The most concerning component of the Governor’s proposal is that education funding relies heavily on a November ballot initiative.  With that in mind, I thought I would take a moment to provide you the following District budget forecast based on the most recent information provided by the Governor’s office: 

PASSAGE OF TAX INITIATIVE – 2012-13 PYLUSD BUDGET 

As a consequence, the District will need to make $11.6 million in budget reductions in order to maintain the required 3% reserve. This figure does not reflect the inclusion of any furlough days, pending negotiations with our employee groups.  Should we reach agreement on furlough days for the 2012-13 school year, the anticipated budget reduction would be reduced significantly.

DEFEAT OF TAX INITIATIVE – 2012-13 PYLUSD BUDGET 

If the Governor’s tax initiative is rejected by voters, it is anticipated that school districts will be faced with a midyear cut of $370 per student.  This would result in an additional $9.2 million loss in funding to the PYLUSD.

At the March 13, 2012, Board meeting the Board of Education approved for the first time a Qualified Second Interim Budget Report.

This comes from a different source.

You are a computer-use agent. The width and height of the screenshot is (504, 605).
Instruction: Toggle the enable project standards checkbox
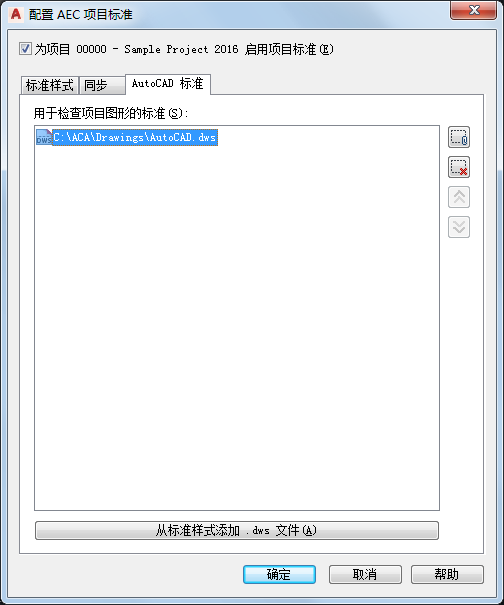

A Qualified Interim Report means that based on current projections, the District may not be able to meet its financial obligations for the current fiscal year and the next two years. For our district, the potential loss of $9.2 million, should the tax initiative fail, would be devastating.  Therefore, the District must develop a contingency plan which would likely include further negotiations relative to wages and benefits.    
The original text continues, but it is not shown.